Des partisans du candidat d’opposition à la présidentielle vénézuélienne, Edmundo Gonzalez Urrutia, dans l’Etat de Mérida, le 26 juin 2024. Sur l’affiche : « No nos queremos ir de Venezuela » (« Nous ne voulons pas quitter le Venezuela »). GABY ORAA / REUTERS
Comment vit et vote un pays qui, en dix ans, a perdu le quart de sa population ? Dimanche 28 juillet, 21 millions d’électeurs vénézuéliens sont appelés aux urnes pour réélire le président sortant, Nicolas Maduro, candidat à un troisième mandat, ou porter au pouvoir Edmundo Gonzalez, candidat unitaire des grands partis d’opposition.
Selon les observateurs, entre 4 millions et 5 millions d’entre eux ne pourront pas voter, parce qu’ils ont émigré. Seuls 69 000 Vénézuliens de l’étranger ont pu s’inscrire sur les listes électorales ouvertes dans les consulats. Les instituts de sondage s’interrogent sur le poids de cette « abstention forcée ». Ils soulignent l’importance des migrants dans la dynamique électorale, alors que se joue dans les urnes le sort de la révolution bolivarienne déclenchée il y a un quart de siècle par Hugo Chavez (1999-2013) et celui de ses héritiers, les chavistes.
Ruben Sulbara, 73 ans, vit seul à Caracas, sans son épouse, qui, partie il y a deux ans rejoindre leur fille, travaille comme femme de ménage aux Etats-Unis. Il croit ce que dit Nicolas Maduro et que répètent les médias : il est convaincu que les sanctions décrétées par Washington sont la cause exclusive de la débâcle économique du pays, de l’émigration, qui a déchiré les familles, et de sa tristesse. Mais il admet que, si elles avaient pu voter, sa femme et sa fille, elles, auraient choisi Edmundo Gonzalez.
« Nous réunirons les familles », promet l’opposante Maria Corina Machado partout où elle passe. La foule exulte. Dans la ville de Maturin, dans l’est du pays, un enfant tient une pancarte : « Ramène-moi mes parents ».
Mme Machado, qui avait remporté les primaires de l’opposition, a été empêchée de se présenter elle-même à la présidentielle par la justice. Depuis plusieurs semaines, elle sillonne le pays pour faire élire Edmundo Gonzalez. Agé de 74 ans, celui-ci se déplace peu. « En faisant de la réunification familiale un thème central de sa campagne, Maria Corina Machado a tapé juste, note le militant des droits de l’homme Rafael Uzcategui. Dans un pays las des discours idéologiques, l’émotion est un moteur de mobilisation puissant. »

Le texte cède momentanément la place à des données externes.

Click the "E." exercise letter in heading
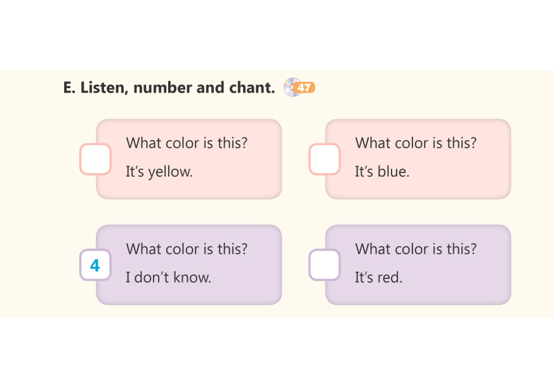Viewport: 554px width, 388px height. pos(69,87)
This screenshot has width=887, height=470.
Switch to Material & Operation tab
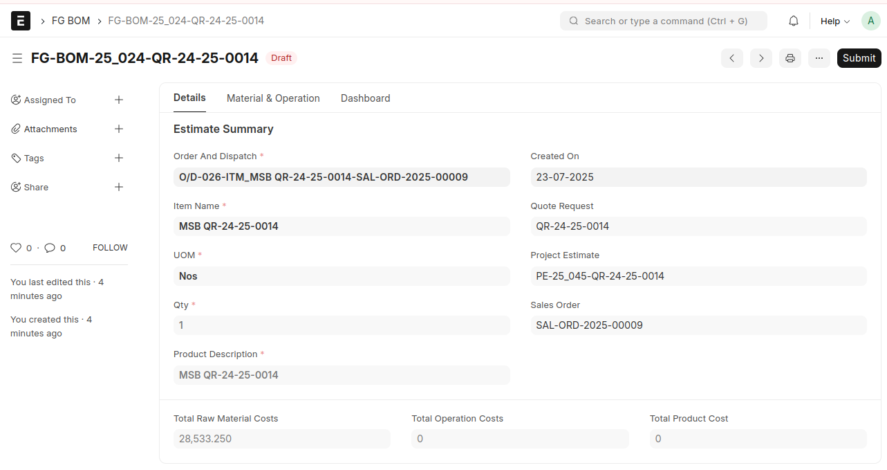[273, 98]

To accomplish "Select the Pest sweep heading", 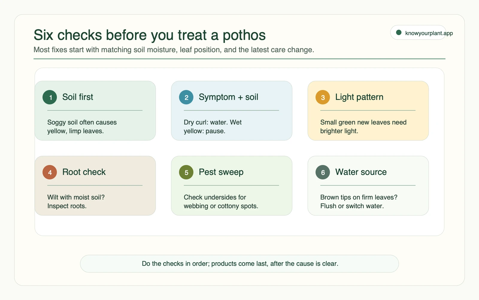I will tap(221, 172).
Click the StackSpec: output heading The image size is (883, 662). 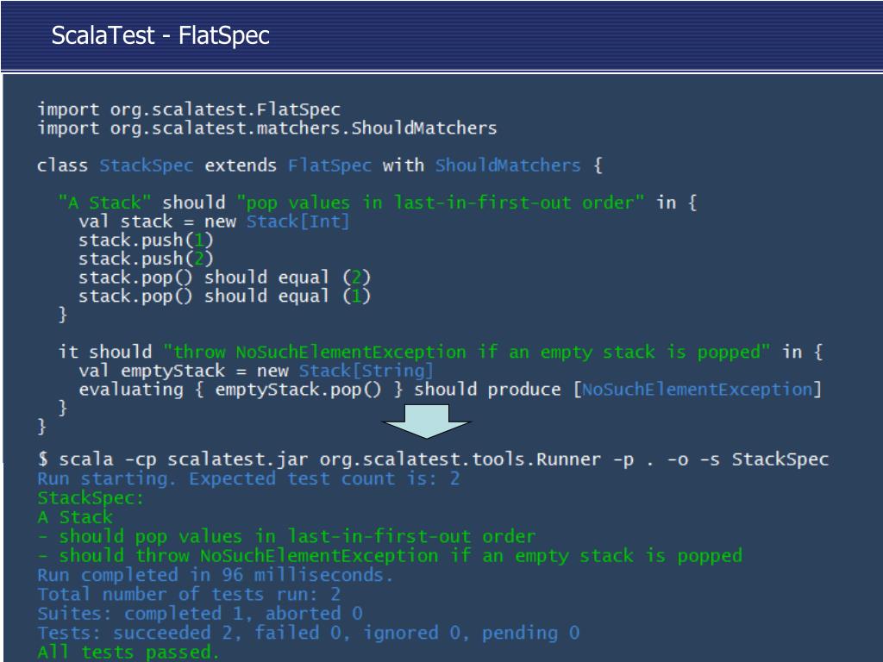[91, 498]
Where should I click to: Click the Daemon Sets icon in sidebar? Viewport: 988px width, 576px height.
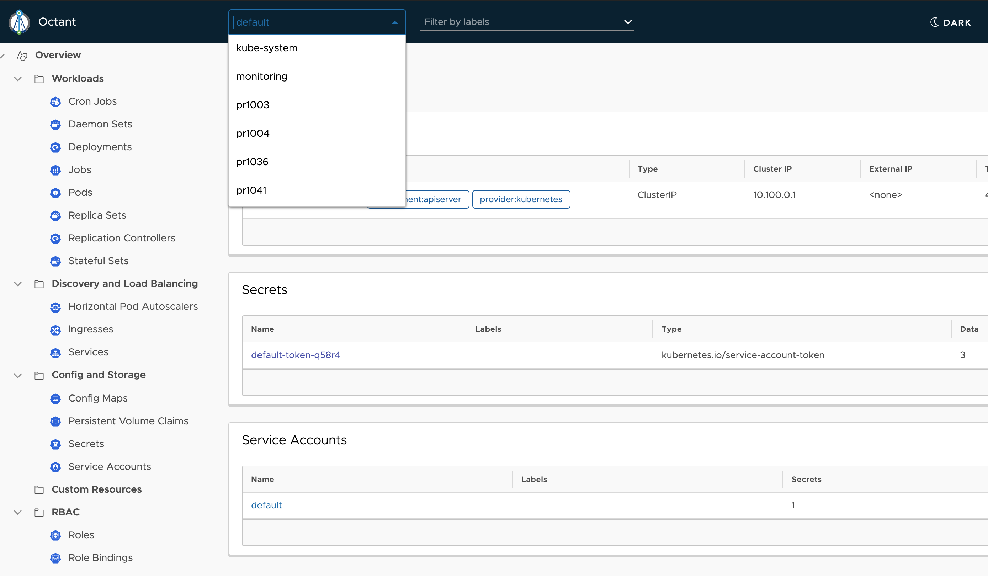(x=56, y=124)
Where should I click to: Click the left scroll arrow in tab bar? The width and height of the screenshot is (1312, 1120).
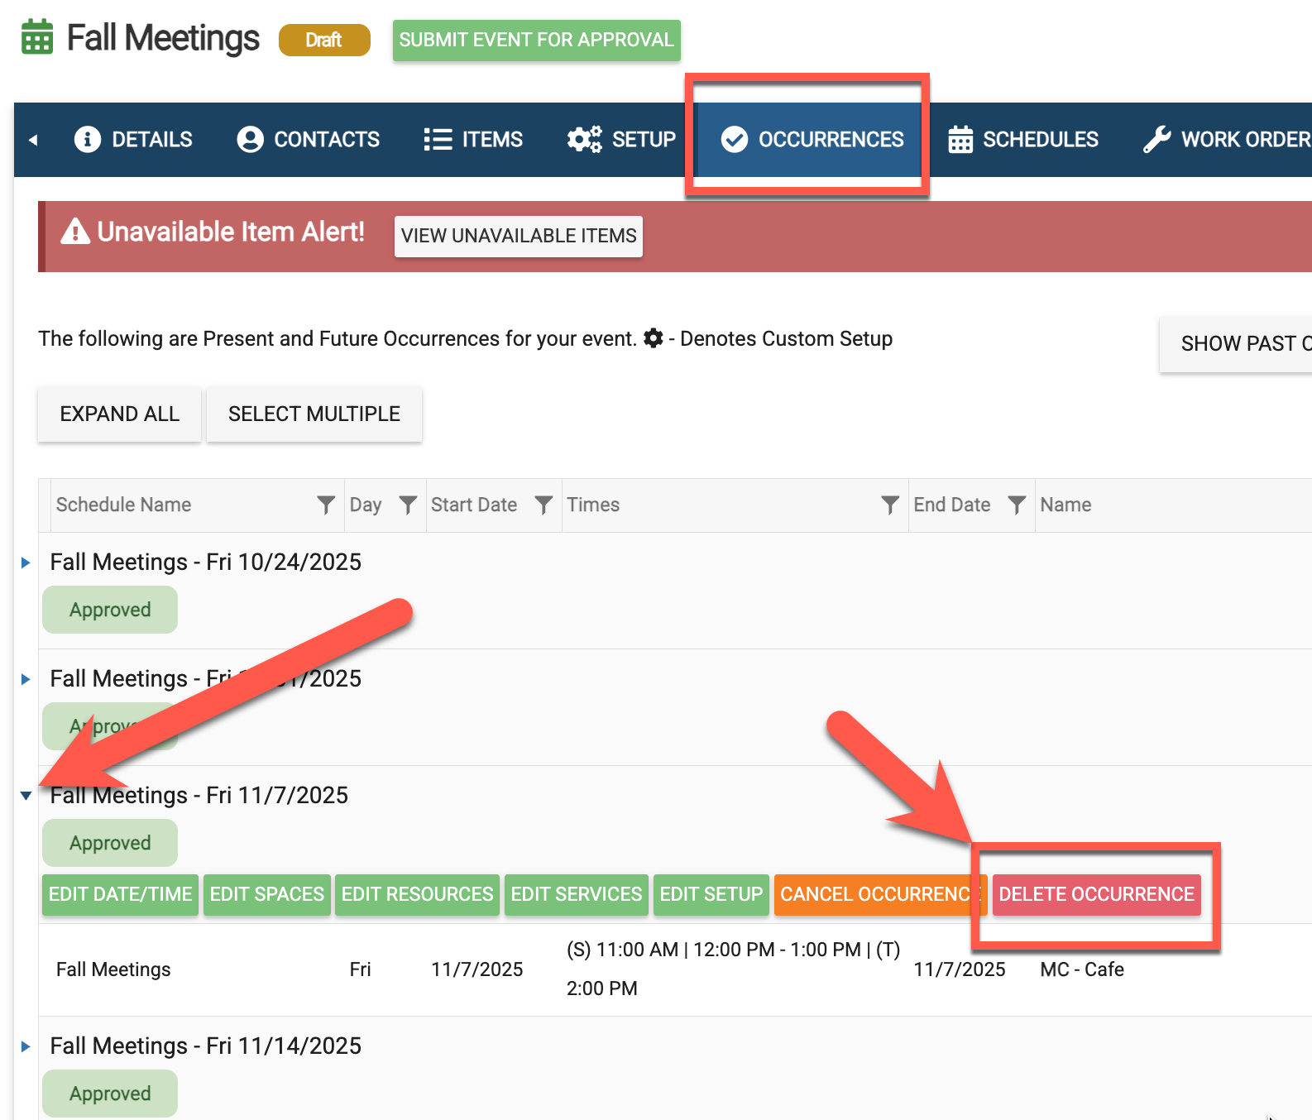pyautogui.click(x=33, y=140)
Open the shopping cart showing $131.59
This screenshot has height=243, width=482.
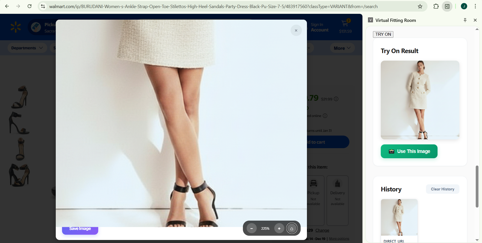point(345,27)
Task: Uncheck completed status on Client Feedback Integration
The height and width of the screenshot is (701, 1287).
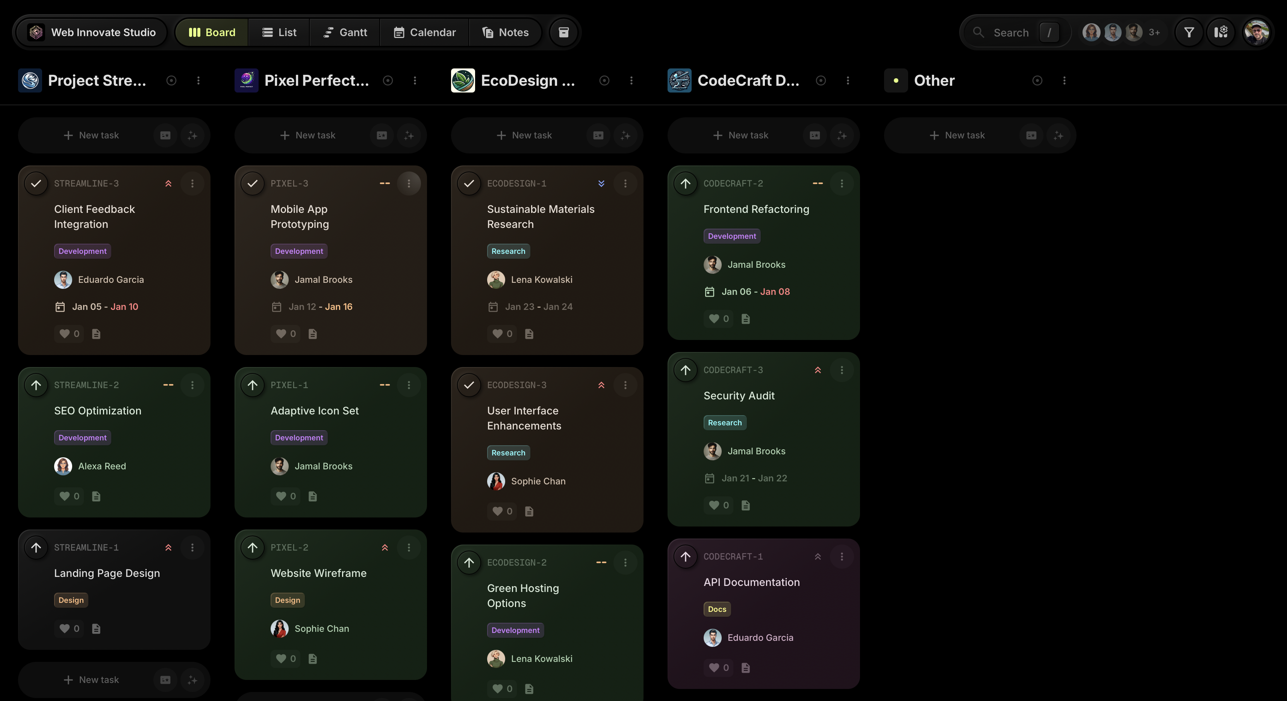Action: pos(36,184)
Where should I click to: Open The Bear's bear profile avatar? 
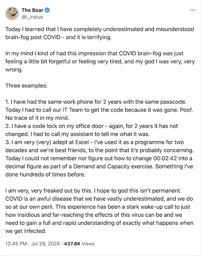(x=12, y=13)
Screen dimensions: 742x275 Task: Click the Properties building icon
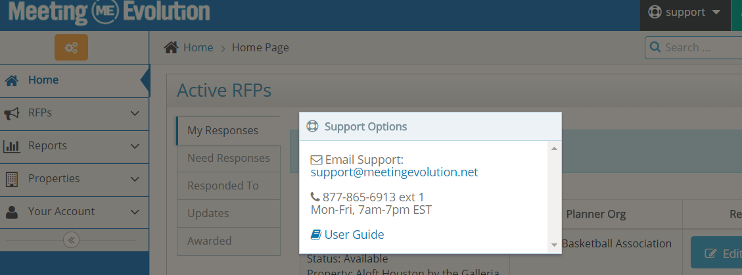point(12,179)
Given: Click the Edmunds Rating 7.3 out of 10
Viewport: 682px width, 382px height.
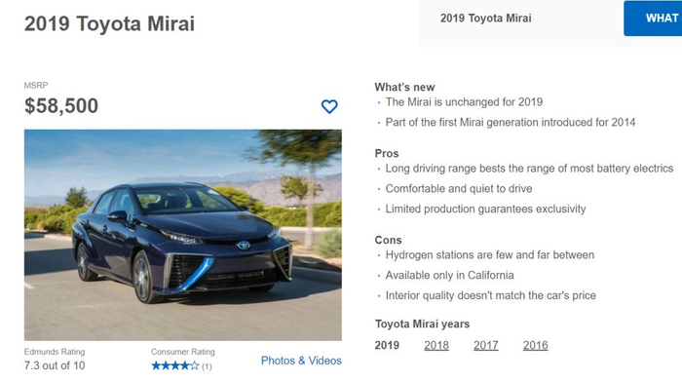Looking at the screenshot, I should click(55, 365).
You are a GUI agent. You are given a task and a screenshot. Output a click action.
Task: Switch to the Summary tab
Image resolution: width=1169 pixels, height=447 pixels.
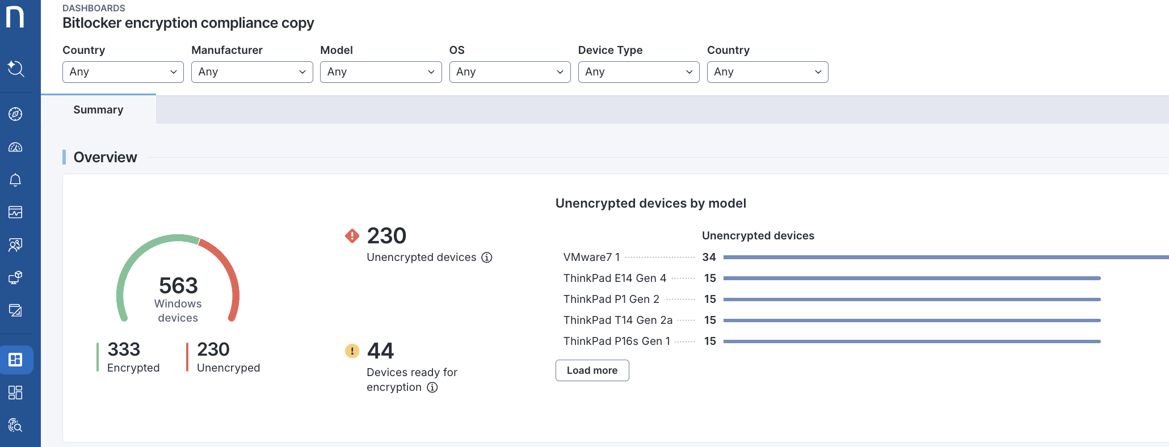coord(98,110)
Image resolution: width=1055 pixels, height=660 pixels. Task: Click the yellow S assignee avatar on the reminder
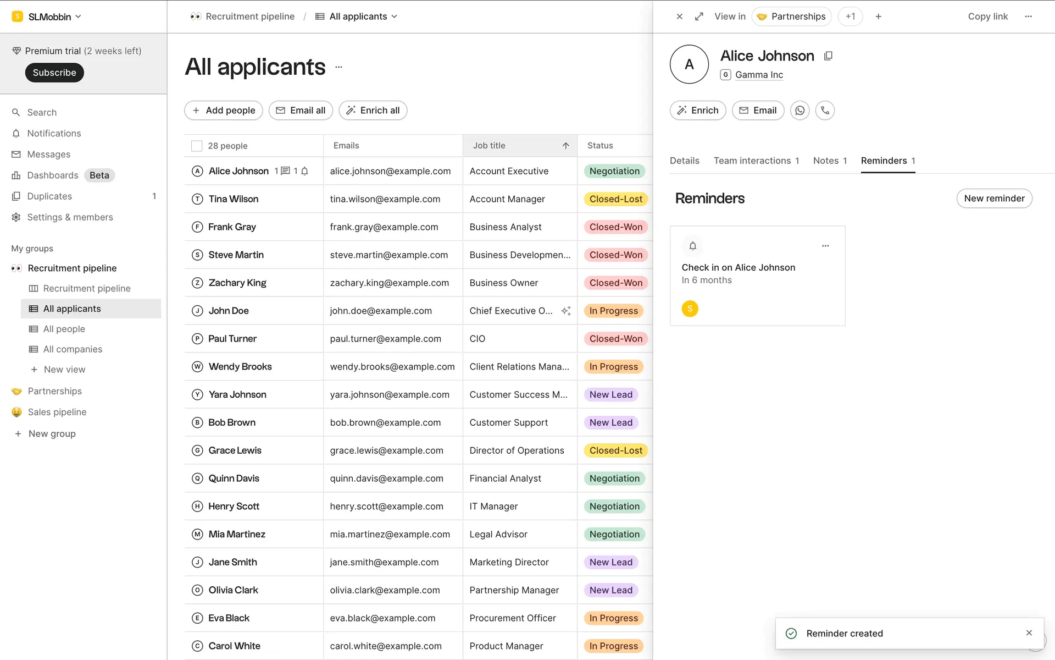(690, 309)
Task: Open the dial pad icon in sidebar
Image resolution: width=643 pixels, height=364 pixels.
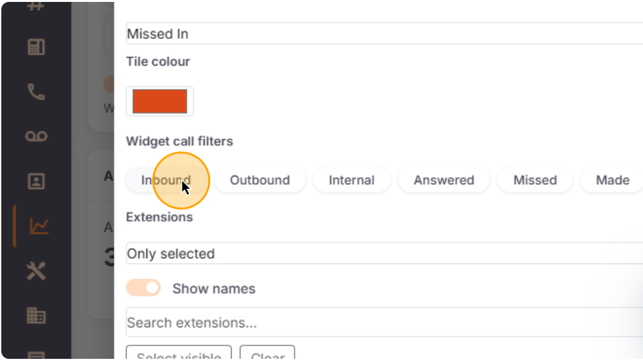Action: click(36, 47)
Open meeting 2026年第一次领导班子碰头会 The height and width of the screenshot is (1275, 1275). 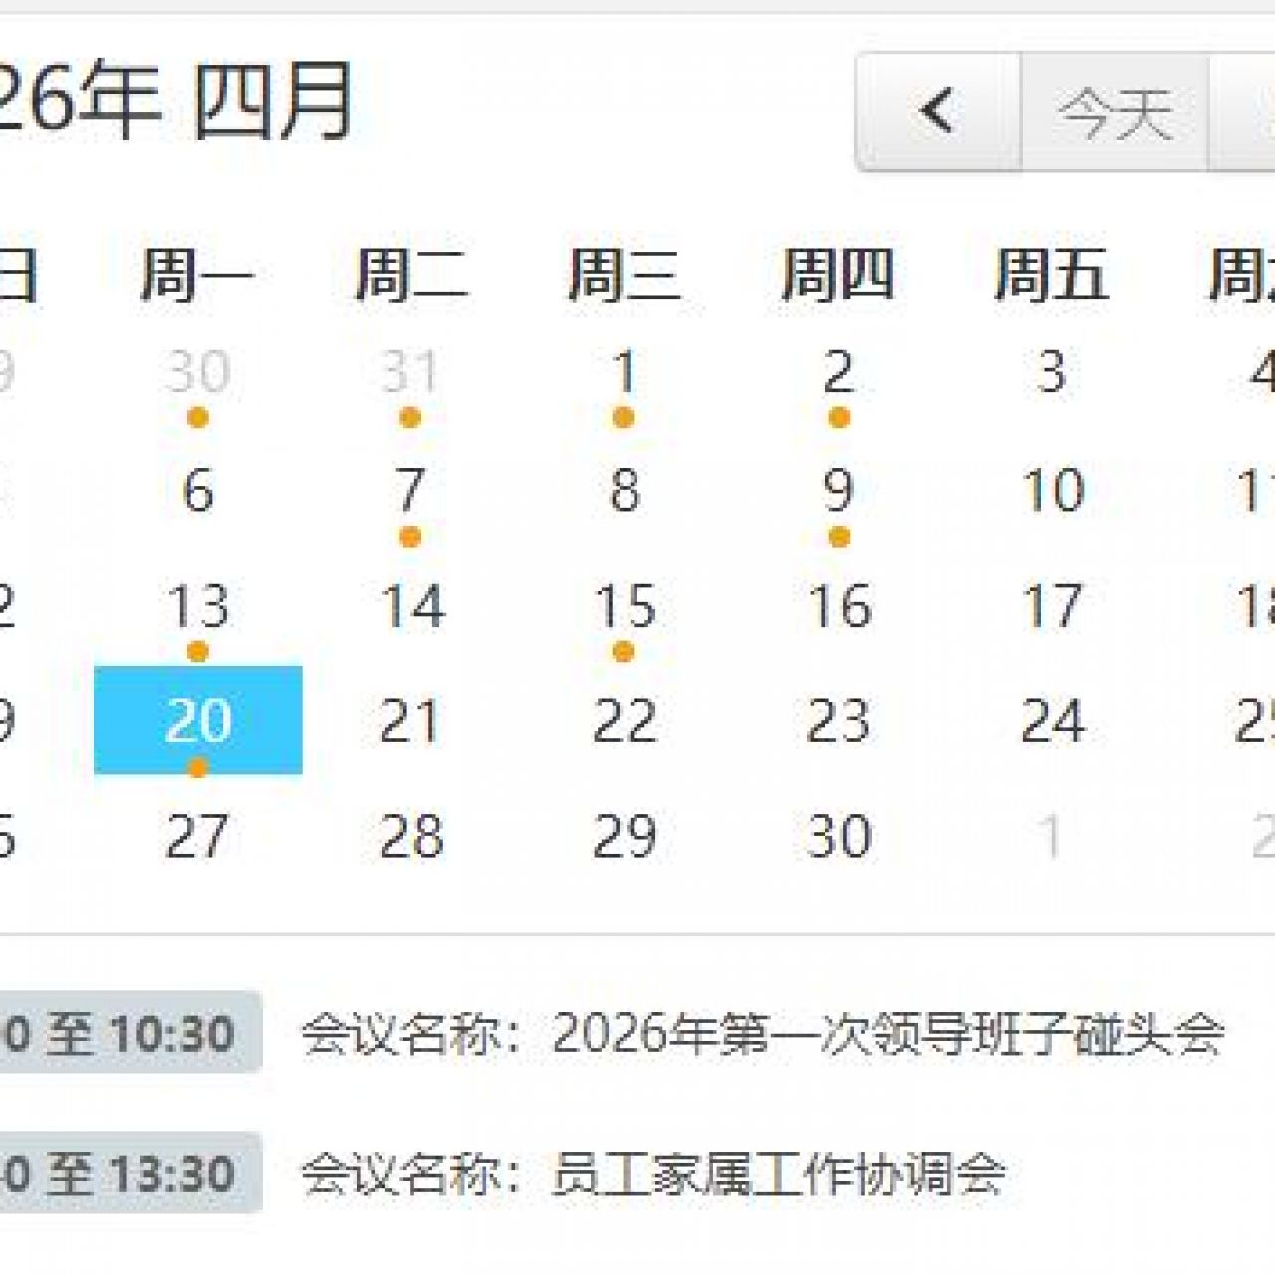tap(763, 1034)
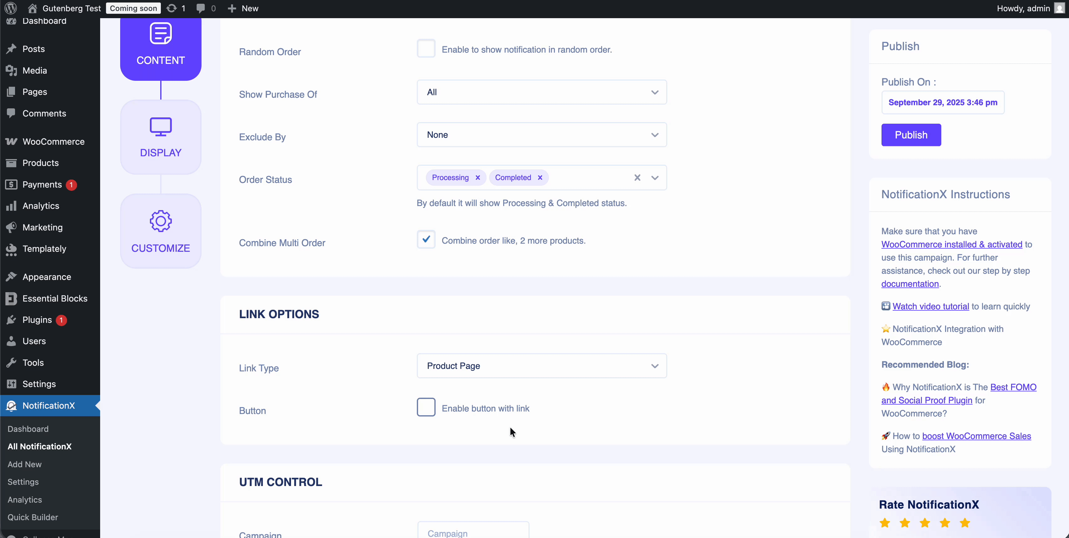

Absence de suivi statistique
« Toutes les familles vénézuéliennes, qu’elles soient riches, moins riches, pauvres, chavistes ou antichavistes, toutes sont touchées par l’émigration », relève le chercheur Ronal Rodriguez, de l’université du Rosaire, à Bogota, en Colombie.
Selon les organismes internationaux, qui incluent dans leurs statistiques les mineurs, ce sont au total plus de 7,7 millions de Vénézuéliens qui ont pris le chemin de l’exil. Un chiffre record pour un pays qui n’est pas en guerre, et d’ailleurs « probablement » sous-estimé, précise la Plate-forme régionale de coordination interorganisations pour les réfugiés et les migrants du Venezuela, qui le publie. Il situe le pays à la troisième place mondiale en matière d’émigration, derrière la Syrie et le Soudan.